◆ Exercise directions ◆
What you give back should be exactly the lines from the one with "This screenshot has width=470, height=381." through the end of the data, without the pictures.

(Stored items)
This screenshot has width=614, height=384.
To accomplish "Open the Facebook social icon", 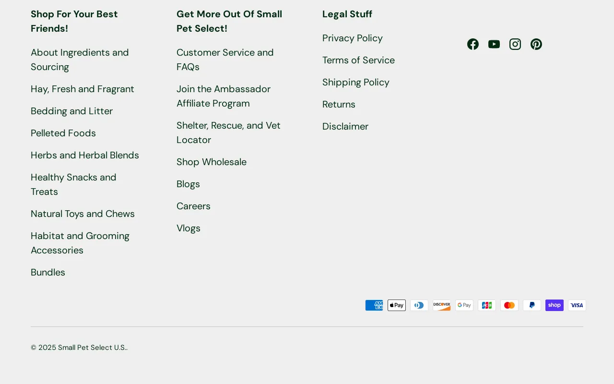I will pyautogui.click(x=473, y=44).
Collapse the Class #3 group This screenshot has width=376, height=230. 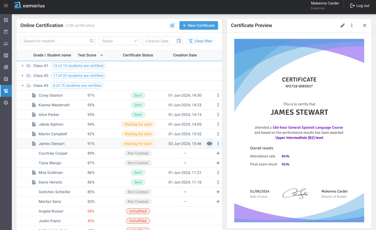click(x=22, y=85)
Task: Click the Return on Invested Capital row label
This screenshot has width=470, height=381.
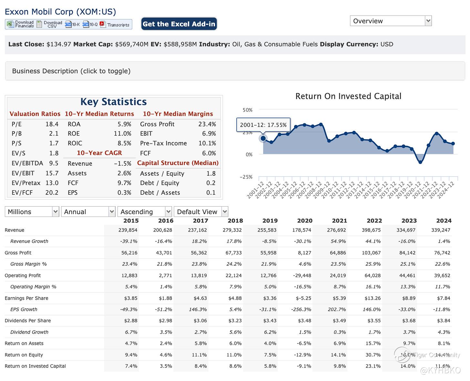Action: point(35,366)
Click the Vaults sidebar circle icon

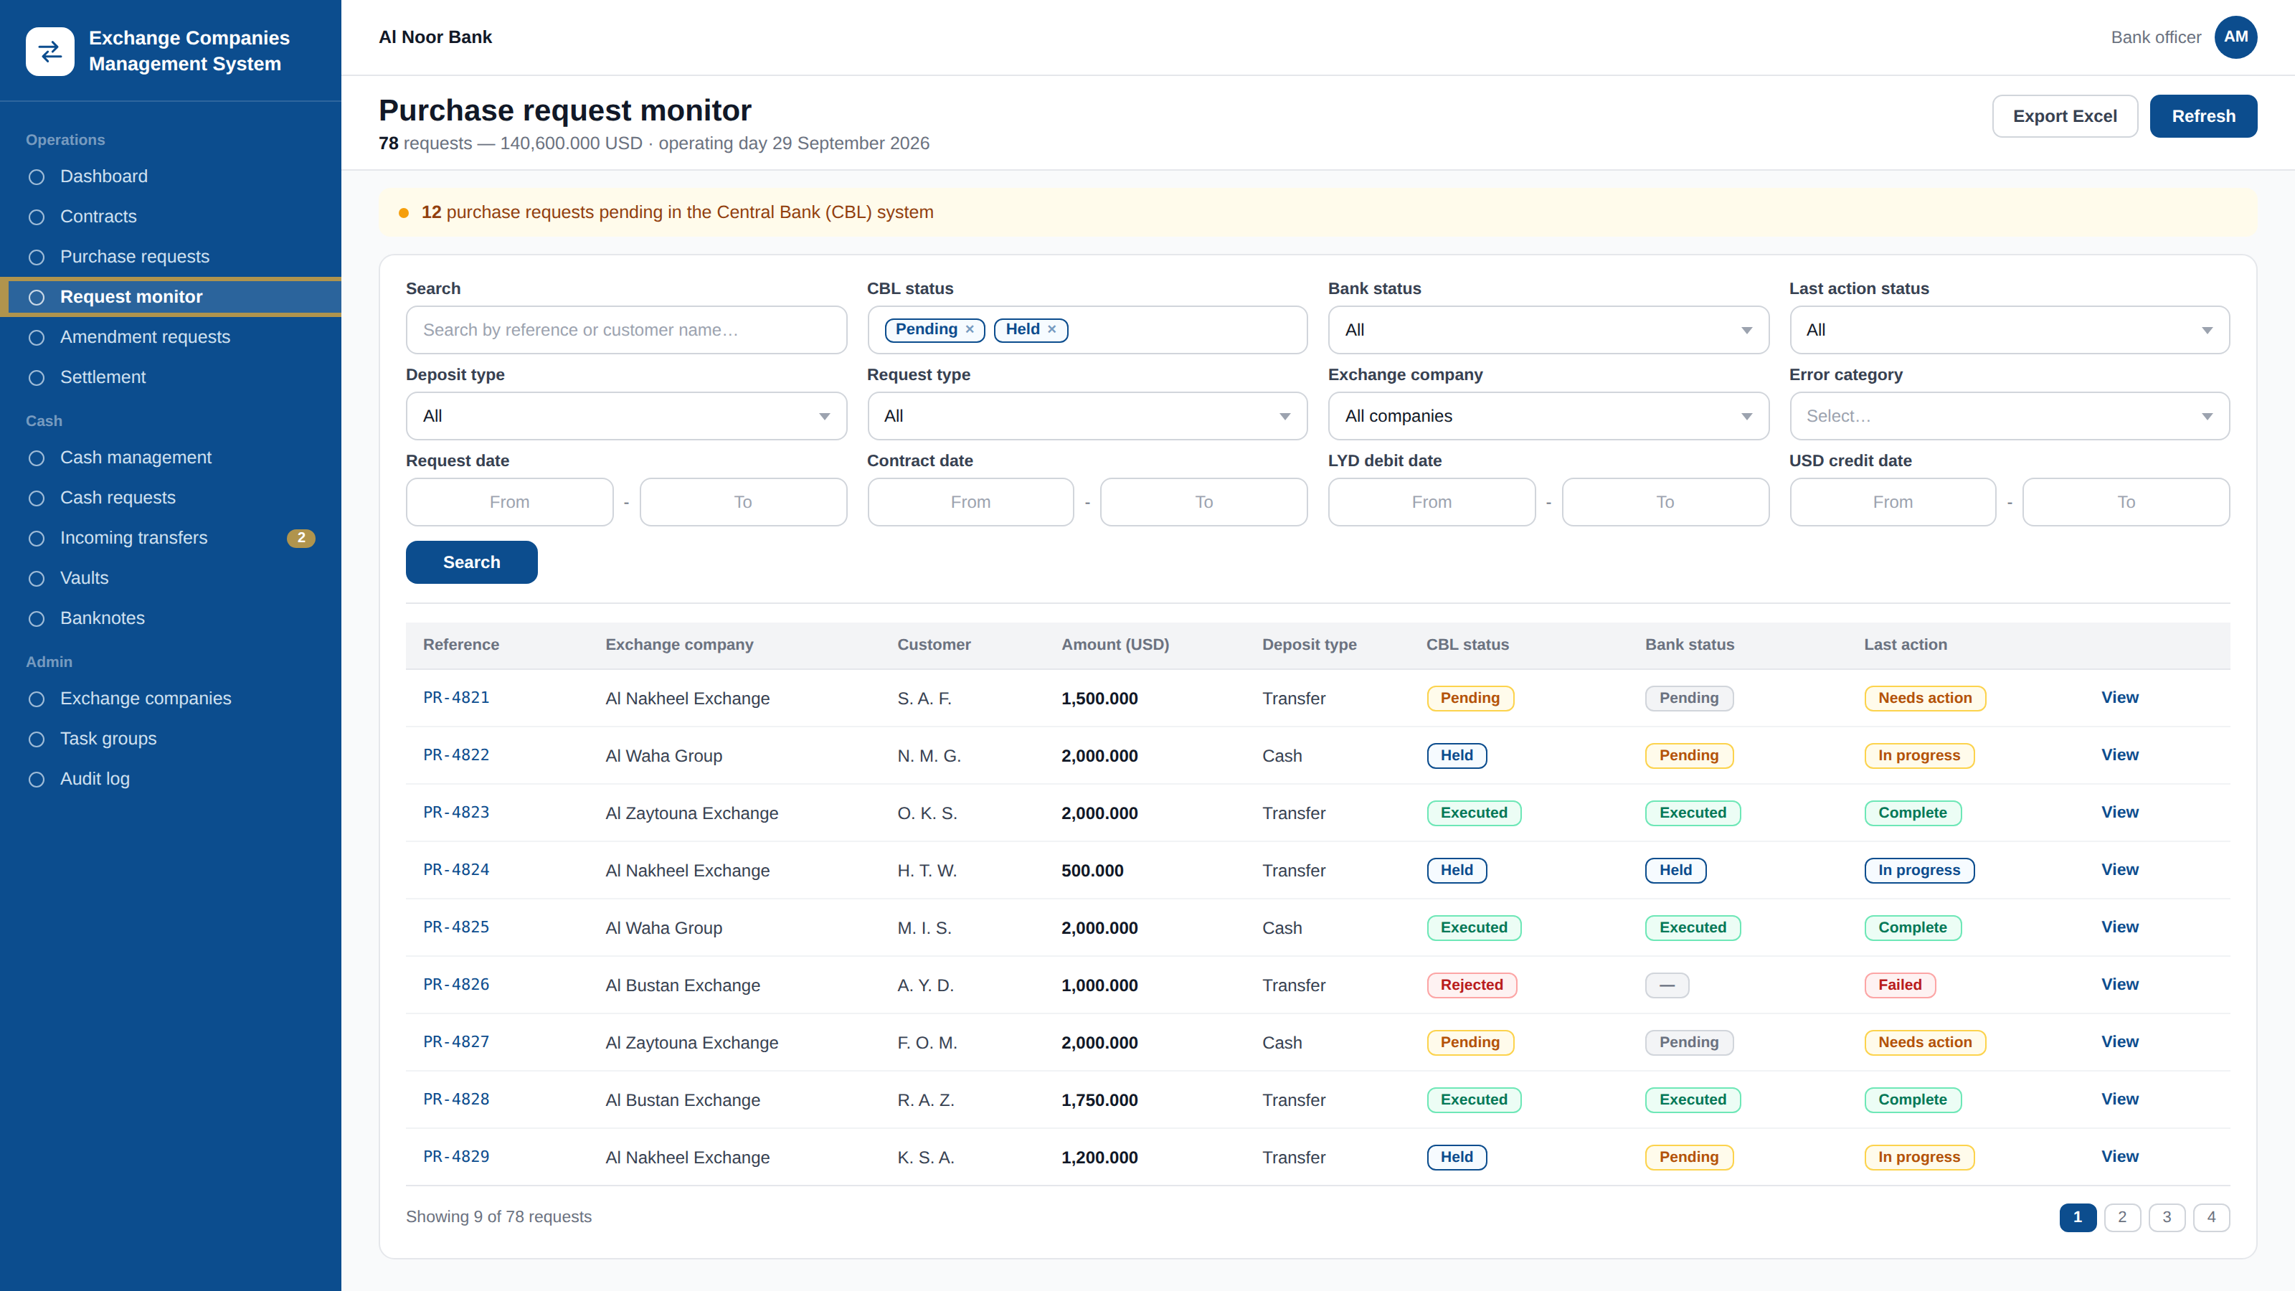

◆ Your solution ◆
This screenshot has width=470, height=381.
Action: point(35,366)
Click the Vaults sidebar circle icon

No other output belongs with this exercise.